> **Da svolgere**:
[a] Riproduci fedelmente il passo della recensione sulla Carmen, partendo da "Contestata la regia" e arrivando fino a "gli interpreti principali.".
[b] Rispondi a queste domande sulla recensione sulla Carmen:
(i) Chi firma l'articolo?
(ii) Di chi è la regia contestata?
(iii) Che cosa estrae Don José al posto del coltello?

Maggio Musicale Fiorentino

Firenze, la Carmen dello scandalo: la regia fa cilecca (come la pistola) ma la musica trionfa.

Contestata la regia politically correct di Leo Muscato, che mal si sovrappone alla vicenda. Pieno successo per il direttore d'orchestra e gli interpreti principali.

di Domenico Del Nero

Firenze, la Carmen dello scandalo: la regia fa cilecca (come la pistola) ma la musica trionfa.

I protagonisti, nello sfondo surreale di un campo nomadi intento a vedere una corrida (non ci capisce bene come, ma pazienza) sono ormai “ai ferri corti”: Don José vuole riprendere la relazione fatale con Carmen, ormai innamorata del torero Escamillo che sta trionfalmente affrontando con il povero toro la sua partita mortale, tra le urla di trionfo del suo pubblico. “Ebbene, colpisci allora e lasciami passare”! Grida esasperata lei gettandogli in faccia pure l’anello che le aveva donato. A questo punto lui dovrebbe estrarre il coltello e proprio nel momento della vittoria del torero rivale scannare la donna che gli aveva tolto il senno. Invece no. Estrae un manganello e non un coltello (e fin qui pazienza, anche se sa un po’ di omaggio alla legge Fiano); ma più o meno contemporaneamente lei si trova in mano una pistola e spara. Lo colpisce, ma lui invece di morire dice alle guardie che arrivano: Arrestatemi, sono io che l’uccisa, o mia Carmen adorata … Mentre Escamillo, che la folla acclamava vincitore, penzola non si capisce bene come e perché dal soffitto debitamente incornato dal toro che si è scocciato di far da puntaspilli.

> **Dati registrati**:

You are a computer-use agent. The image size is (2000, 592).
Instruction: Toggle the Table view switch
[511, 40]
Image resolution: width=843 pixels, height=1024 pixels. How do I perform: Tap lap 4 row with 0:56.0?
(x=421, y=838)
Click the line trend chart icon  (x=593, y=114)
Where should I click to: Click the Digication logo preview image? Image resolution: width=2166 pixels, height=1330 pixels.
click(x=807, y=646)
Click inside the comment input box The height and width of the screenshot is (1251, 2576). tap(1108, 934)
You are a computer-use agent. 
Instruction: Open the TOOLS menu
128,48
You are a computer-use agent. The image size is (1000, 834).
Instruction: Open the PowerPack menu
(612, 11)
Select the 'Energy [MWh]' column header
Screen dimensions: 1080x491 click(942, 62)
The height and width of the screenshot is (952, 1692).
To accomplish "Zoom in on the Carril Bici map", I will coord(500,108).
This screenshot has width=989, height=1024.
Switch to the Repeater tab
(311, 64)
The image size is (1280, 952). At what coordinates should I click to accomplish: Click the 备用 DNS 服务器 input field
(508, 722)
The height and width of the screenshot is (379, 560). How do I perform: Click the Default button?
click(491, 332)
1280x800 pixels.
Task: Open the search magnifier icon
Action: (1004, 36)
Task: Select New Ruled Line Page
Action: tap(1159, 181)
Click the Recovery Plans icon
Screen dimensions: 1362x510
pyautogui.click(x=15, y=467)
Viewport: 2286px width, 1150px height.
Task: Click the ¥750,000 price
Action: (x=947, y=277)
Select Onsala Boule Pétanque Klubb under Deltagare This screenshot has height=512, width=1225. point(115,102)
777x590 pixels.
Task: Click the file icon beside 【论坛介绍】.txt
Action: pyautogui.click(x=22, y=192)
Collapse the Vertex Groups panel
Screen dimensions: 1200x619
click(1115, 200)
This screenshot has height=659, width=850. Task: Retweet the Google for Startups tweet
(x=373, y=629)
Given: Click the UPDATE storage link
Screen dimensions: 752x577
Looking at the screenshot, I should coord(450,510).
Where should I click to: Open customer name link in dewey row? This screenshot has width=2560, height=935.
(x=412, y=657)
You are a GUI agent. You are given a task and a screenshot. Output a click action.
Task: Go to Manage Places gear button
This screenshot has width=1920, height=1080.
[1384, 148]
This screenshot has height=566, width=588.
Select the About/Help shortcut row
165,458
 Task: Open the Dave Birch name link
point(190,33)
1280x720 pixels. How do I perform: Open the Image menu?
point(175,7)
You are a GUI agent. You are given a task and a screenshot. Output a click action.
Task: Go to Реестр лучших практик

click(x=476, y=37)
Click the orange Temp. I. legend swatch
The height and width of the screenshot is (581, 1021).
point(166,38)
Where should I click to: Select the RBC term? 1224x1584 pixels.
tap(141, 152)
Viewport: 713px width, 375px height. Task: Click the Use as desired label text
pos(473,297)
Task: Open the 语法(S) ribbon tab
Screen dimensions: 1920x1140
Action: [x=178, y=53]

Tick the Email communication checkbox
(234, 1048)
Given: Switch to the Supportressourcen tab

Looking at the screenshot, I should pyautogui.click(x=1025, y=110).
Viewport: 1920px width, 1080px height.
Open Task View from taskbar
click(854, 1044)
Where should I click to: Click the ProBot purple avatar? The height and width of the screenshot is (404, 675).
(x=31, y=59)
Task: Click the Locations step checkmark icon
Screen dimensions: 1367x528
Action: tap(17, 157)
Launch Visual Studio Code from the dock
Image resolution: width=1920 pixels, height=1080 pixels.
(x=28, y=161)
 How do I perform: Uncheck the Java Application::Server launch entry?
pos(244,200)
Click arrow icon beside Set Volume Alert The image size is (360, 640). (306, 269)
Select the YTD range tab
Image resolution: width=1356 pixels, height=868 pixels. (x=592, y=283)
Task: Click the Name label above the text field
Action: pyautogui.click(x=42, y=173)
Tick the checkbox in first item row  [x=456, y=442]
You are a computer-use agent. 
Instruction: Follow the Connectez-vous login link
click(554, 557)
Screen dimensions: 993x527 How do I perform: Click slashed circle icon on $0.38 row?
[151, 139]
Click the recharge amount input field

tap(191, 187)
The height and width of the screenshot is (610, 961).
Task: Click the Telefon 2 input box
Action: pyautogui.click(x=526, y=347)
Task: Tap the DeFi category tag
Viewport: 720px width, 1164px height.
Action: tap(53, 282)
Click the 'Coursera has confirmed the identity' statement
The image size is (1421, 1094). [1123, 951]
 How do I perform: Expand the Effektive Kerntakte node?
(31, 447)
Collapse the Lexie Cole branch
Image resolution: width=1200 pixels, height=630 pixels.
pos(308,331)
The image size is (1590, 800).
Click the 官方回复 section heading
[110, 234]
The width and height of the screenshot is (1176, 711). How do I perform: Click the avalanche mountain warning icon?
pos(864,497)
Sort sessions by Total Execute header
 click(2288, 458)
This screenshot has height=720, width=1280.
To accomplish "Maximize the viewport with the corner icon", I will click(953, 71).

> **Risultati**:
[a]
Contestata la regia politically correct di Leo Muscato, che mal si sovrappone alla vicenda. Pieno successo per il direttore d'orchestra e gli interpreti principali.

[b]
(i) Domenico Del Nero
(ii) Leo Muscato
(iii) Un manganello